Hughes: Vital NZ adds value to raw products
A Green Party MP says it is vital New Zealand is transformed into a country where value is added to products before they are exported.
Gareth Hughes was talking at the 50th celebration seminar for Massey University food technologists. About 150 food technologists, lecturers and professors gathered in an agricultural lecture theatre at the Palmerston North campus yesterday.
Hughes said all MPs, regardless of political party, wanted to see New Zealand earn more from its exports, but warned this could cost the environment if it was not done well.
Hughes said he grew up in Gisborne, getting seafood, such as crayfish, with his father and working in the meatworks.
"But the freezing works has closed. Instead there is a kilometre of logs - all exported as raw logs.

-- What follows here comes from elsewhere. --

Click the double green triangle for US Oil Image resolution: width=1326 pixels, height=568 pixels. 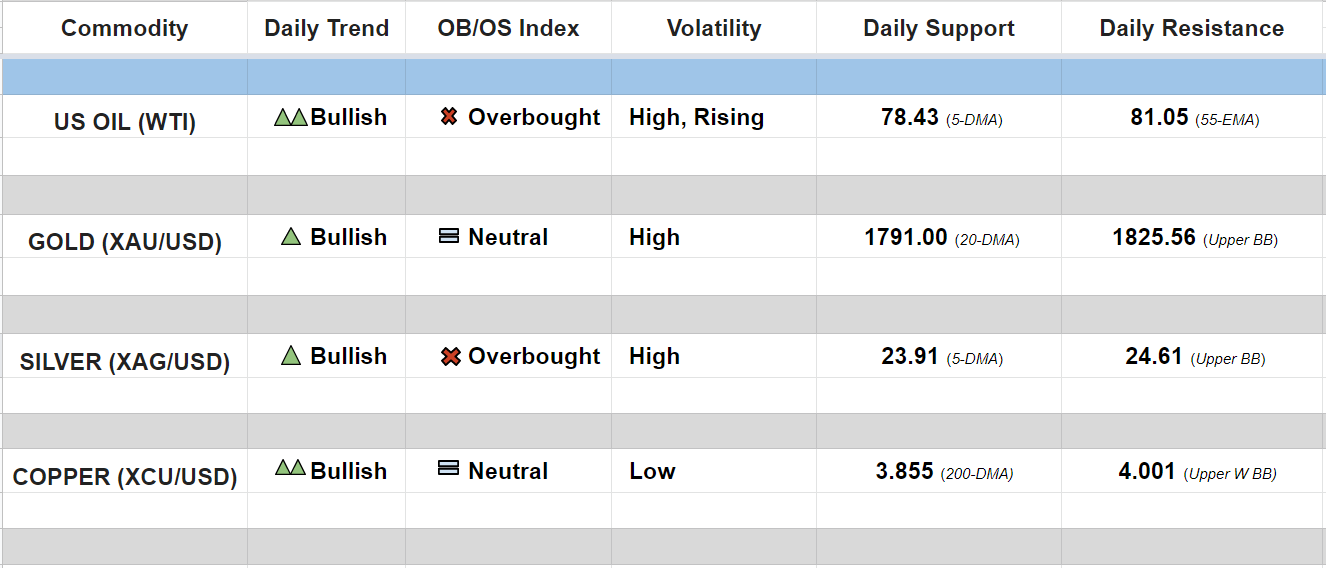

There is no value-add, and it makes our exports open to vagaries of the commodity market."
He said New Zealand had sometimes embraced new technology, for example meat frozen for export, but this had stalled.
"New Zealand shouldn't export sunlight and water - that's what milk powder and logs are and it means a race to the bottom."

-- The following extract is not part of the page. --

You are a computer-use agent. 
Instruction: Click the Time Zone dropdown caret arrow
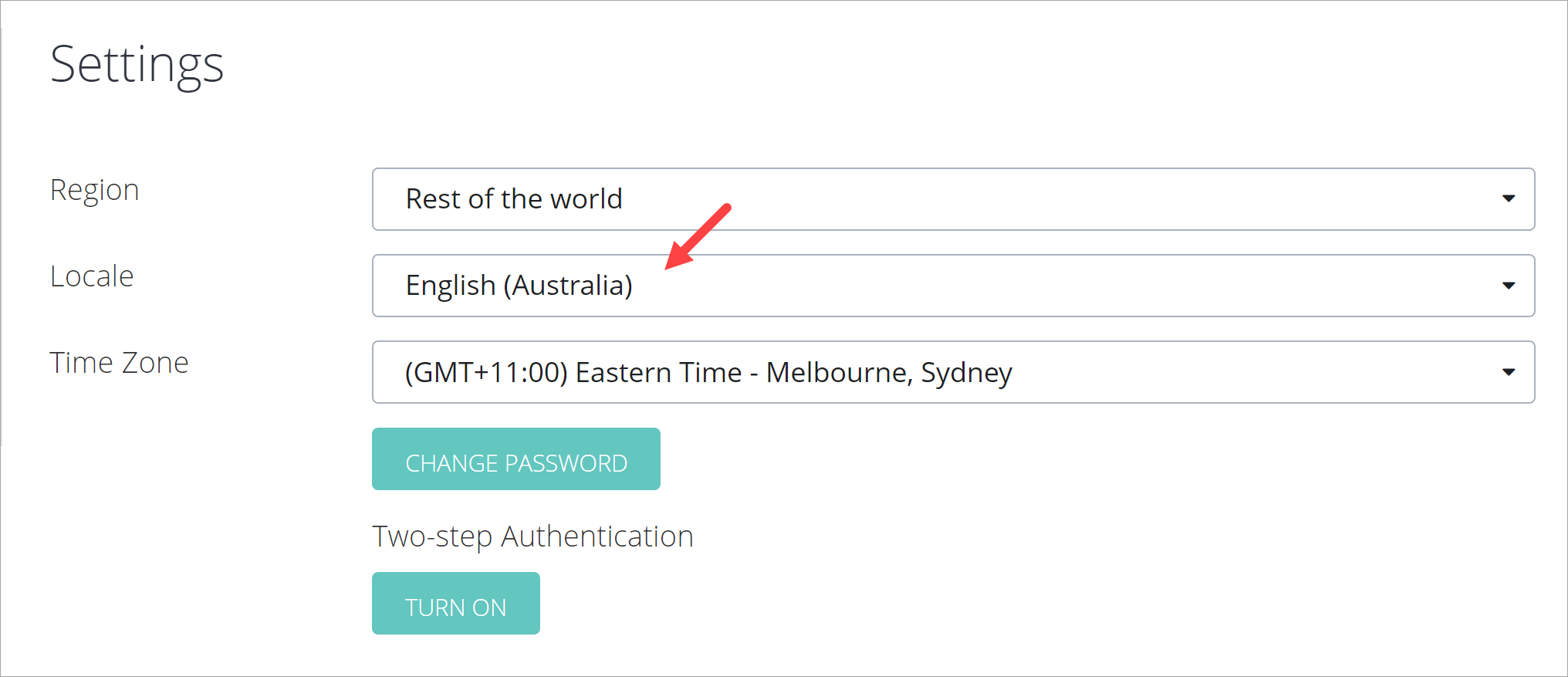pyautogui.click(x=1509, y=372)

Race to the bottom is a phrase designed to highlight competition leading to lower wages, worse working conditions and fewer environmental protections.
New Zealand has 6.6 million dairy cows and Hughes wondered if the focus was where it should be.

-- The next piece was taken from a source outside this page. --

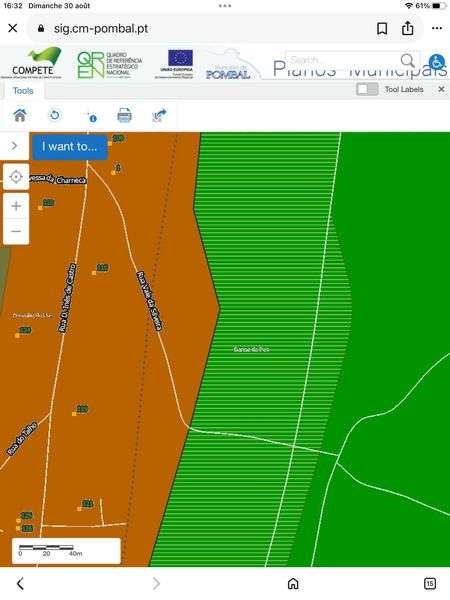Click the refresh map tool icon
Image resolution: width=450 pixels, height=600 pixels.
coord(55,115)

"We're an island nation that has a damaged environment. There is no limit to the intellectual property and novel food we can create, but there is a limit to the number of cows we can put on the land."
He said New Zealand fed about 20 million people "but we can't feed some of our own kids - they go to school hungry and there is real poverty".
Hughes said consumers wanted to know where their food had come from and how it had been produced - and they could now check that information on their phones.
He said that, if fish were not caught ethically, for example, consumers and supermarkets could boycott that product.
New Zealand needed to be at the forefront of food technology innovation.
"We've got smartphones and coming are smart-fridges that tell you the use-by date, if something you put in the fridge is OK to eat and when something is getting low. New Zealand needs to be in that market."
Hughes said the average household threw out $458 of food a year.
He had dumpster-dived before, looking for unwanted food. "But I acknowledge that's not the answer. We need to develop value added and brands for New Zealand."